- Provided material -
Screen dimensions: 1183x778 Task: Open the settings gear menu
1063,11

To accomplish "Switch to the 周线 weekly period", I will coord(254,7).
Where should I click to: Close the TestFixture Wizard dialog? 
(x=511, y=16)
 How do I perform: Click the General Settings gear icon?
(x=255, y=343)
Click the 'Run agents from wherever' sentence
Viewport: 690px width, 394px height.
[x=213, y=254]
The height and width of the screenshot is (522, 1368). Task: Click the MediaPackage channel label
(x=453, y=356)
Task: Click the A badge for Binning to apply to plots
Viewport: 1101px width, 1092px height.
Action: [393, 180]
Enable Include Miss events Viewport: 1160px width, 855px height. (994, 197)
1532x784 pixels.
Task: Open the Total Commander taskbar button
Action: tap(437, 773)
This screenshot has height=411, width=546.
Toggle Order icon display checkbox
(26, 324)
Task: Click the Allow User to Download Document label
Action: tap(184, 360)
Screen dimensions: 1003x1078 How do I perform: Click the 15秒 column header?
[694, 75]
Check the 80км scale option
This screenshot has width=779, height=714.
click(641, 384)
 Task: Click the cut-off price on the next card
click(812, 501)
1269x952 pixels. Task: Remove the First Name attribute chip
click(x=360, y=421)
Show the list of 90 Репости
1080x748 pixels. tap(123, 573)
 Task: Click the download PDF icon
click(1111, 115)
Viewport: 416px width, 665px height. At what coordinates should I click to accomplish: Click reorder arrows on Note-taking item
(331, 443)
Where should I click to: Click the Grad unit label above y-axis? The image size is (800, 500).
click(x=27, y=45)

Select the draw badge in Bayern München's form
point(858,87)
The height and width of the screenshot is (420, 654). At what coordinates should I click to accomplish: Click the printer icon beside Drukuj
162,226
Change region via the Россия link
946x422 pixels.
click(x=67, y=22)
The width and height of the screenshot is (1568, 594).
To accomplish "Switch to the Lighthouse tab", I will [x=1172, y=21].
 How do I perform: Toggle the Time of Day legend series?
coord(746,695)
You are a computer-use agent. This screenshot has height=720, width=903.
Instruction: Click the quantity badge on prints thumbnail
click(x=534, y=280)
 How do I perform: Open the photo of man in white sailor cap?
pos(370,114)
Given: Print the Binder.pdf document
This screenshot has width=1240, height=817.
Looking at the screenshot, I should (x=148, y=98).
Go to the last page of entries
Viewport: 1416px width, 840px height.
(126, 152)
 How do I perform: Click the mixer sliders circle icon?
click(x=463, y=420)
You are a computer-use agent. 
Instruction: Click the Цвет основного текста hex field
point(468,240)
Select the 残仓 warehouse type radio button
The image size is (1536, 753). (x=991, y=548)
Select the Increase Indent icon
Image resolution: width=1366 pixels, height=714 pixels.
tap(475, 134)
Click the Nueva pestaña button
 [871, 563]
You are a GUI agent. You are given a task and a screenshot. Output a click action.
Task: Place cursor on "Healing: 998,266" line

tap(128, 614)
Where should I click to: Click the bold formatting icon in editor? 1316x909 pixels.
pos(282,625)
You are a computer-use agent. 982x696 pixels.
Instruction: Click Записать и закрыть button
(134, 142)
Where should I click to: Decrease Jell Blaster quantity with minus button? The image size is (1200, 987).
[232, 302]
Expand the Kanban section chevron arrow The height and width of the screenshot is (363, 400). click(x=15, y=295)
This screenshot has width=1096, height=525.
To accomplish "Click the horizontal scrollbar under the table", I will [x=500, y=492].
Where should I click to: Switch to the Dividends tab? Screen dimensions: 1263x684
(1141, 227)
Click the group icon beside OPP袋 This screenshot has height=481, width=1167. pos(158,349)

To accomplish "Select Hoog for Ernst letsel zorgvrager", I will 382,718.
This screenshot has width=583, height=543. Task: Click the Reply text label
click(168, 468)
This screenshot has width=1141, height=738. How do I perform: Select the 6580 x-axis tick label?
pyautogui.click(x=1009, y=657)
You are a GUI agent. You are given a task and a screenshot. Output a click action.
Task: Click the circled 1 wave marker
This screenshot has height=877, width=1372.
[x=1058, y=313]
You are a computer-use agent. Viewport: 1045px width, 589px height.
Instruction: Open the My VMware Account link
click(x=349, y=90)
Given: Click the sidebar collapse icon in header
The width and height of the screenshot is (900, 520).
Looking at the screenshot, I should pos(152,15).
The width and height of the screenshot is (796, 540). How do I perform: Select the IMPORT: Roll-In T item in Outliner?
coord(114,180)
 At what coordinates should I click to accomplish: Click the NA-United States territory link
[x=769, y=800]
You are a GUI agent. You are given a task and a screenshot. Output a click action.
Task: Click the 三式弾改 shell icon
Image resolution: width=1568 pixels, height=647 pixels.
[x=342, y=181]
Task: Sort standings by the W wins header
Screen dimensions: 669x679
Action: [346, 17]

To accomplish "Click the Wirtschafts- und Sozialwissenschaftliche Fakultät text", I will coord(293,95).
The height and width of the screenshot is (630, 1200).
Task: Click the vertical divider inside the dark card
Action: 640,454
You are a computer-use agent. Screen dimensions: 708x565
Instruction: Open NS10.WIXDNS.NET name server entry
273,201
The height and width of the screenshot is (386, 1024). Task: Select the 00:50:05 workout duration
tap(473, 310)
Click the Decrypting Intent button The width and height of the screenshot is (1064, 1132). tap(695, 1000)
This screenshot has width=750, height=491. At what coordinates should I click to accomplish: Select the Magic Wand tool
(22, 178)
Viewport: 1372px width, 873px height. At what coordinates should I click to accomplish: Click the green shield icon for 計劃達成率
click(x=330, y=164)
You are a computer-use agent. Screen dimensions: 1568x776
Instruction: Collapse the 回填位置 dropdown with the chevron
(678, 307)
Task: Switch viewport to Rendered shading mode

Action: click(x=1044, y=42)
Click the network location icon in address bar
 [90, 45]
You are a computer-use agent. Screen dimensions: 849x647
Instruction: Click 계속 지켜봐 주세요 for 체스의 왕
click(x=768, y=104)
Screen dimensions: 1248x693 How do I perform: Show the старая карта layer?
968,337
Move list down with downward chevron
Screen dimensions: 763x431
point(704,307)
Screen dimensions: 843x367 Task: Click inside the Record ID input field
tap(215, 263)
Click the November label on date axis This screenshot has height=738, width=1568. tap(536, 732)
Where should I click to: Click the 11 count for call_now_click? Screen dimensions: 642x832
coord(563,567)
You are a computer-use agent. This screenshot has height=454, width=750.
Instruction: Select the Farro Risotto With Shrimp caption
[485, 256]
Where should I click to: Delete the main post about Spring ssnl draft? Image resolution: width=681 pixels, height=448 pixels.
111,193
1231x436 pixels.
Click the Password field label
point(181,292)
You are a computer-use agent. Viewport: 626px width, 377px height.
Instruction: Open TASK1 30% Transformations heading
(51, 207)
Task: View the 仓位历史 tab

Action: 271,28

- Instructions to follow -
The exercise is to copy out every line above that has the word "computer" in it.

- Response to the exercise -
You are a computer-use agent. This screenshot has height=720, width=903.
You are a computer-use agent. 
You are a computer-use agent. 982x696 pixels.
You are a computer-use agent. Viewport: 1045px width, 589px height.
You are a computer-use agent. Screen dimensions: 708x565
You are a computer-use agent. Screen dimensions: 1568x776
You are a computer-use agent. Screen dimensions: 849x647
You are a computer-use agent. This screenshot has height=454, width=750.
You are a computer-use agent. Viewport: 626px width, 377px height.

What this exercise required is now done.